Google Ads Tutorial

Top 7 Google Ads Metrics You Must Track for Performance

Table of Contents

  • Understanding Google Ad Metrics

Understanding Google Ad Metrics

Since you are paying for Google Ads, it is highly likely that you are result-driven. Your spending on the advertisement should justify the number of leads and sales generated. 

To ensure that your ads are performing well and you are not spending unnecessarily, keep track of these metrics in Google Ads.

1. Quality Score

It shows the quality of your keywords, ad relevance, landing page, and CTR, on a scale of 1 to 10. If your quality score is not good, then it will be better to first check the keywords, improve the landing page experience, and ad copy. 

Quality score is a critical factor in Google Ads because it affects your budget and ad performance. If the quality score is good, then the ad will rank higher with an optimized bidding cost. 

2. Impressions

Every time your ad campaign is shown to the users, it is counted as an impression. 

So, if the total number of impressions is 4,000, then it means that your ad was shown to people 4,000 times. It doesn’t mean that 4,000 different users saw it. In many cases, the ad is seen by the same user multiple times. 

If you are seeing any impressions on your ad, this means that your ad isn’t showing up on Google.
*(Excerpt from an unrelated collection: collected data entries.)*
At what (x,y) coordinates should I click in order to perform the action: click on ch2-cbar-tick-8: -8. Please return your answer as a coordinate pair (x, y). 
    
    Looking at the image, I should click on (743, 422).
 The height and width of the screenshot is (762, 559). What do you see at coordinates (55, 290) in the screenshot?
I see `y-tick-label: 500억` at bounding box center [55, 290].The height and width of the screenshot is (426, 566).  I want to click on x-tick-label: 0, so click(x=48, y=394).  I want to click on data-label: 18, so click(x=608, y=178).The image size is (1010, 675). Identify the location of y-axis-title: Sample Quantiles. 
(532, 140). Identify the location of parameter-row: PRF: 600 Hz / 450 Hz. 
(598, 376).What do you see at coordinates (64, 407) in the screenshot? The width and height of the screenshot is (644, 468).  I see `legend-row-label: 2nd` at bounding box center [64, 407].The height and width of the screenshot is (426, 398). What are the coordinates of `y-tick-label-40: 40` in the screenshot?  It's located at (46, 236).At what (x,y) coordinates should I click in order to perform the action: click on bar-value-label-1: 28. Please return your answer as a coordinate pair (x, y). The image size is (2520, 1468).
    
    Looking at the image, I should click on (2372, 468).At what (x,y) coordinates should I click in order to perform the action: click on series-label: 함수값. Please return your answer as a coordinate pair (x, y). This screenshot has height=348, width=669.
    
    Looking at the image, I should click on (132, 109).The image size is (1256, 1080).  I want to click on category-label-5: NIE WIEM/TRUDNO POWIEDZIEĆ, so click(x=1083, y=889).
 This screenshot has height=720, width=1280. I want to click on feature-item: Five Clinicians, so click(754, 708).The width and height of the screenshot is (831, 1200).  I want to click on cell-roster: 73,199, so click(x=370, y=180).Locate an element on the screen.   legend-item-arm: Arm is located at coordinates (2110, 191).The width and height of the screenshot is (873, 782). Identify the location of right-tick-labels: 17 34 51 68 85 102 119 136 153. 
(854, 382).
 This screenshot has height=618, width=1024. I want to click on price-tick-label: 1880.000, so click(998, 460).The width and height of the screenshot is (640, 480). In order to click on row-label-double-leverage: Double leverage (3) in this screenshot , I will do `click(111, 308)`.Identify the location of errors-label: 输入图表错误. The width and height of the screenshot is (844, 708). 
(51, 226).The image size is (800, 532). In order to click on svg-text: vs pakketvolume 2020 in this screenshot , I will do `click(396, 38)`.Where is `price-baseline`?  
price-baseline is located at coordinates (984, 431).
Keep track of impressions regularly to learn the ups and downs of the ad. When

your budget is low, the impressions will also be low. The number of impressions also depends on the quality score and bidding strategy.

3. Click-through Rate (CTR)

CTR tells you how many times the ad was seen and how many people clicked it. It is crucial to analyze this metric because if people are seeing the ad but not clicking it, the CTR will be low. 

This will help you understand that something is wrong with the ad, whether it is the ad copy content or some other factor. You can then make changes and improve the CTR. 

4. Cost Per Click (CPC)

The amount you are paying for every click on the ad is called cost per click. It is calculated using the following formula:

CPC= Total amount spent / Number of ad clicks

5. Conversion Rate

How many people clicked the ad and how many of them took your desired action? The conversion rate helps you understand this. This ad metric helps you understand the performance of ad copy, keywords, and landing pages. 

6. Cost Per Conversion (CPC)

The amount spent on ad per conversion is called cost per conversion. The meaning of conversion can be the purchase of a product, submission of the form, or newsletter signup. 

This is an important metric to measure, because it will help you understand whether you are spending the justified amount for every conversion. If the CPC is high, you can then analyze things and put the effort into improving them. 

7. Return on Advertising Spend (ROAS)

ROAS is very much like ROI. It is a key metric that matters the most. How much are you earning from the ads?

It can be calculated easily with this formula:

ROAS= Amount earned from ads / Amount spent on ads

For example, if you are spending INR 500 on ads and sell products worth INR 3000, then your ROAS will be 6.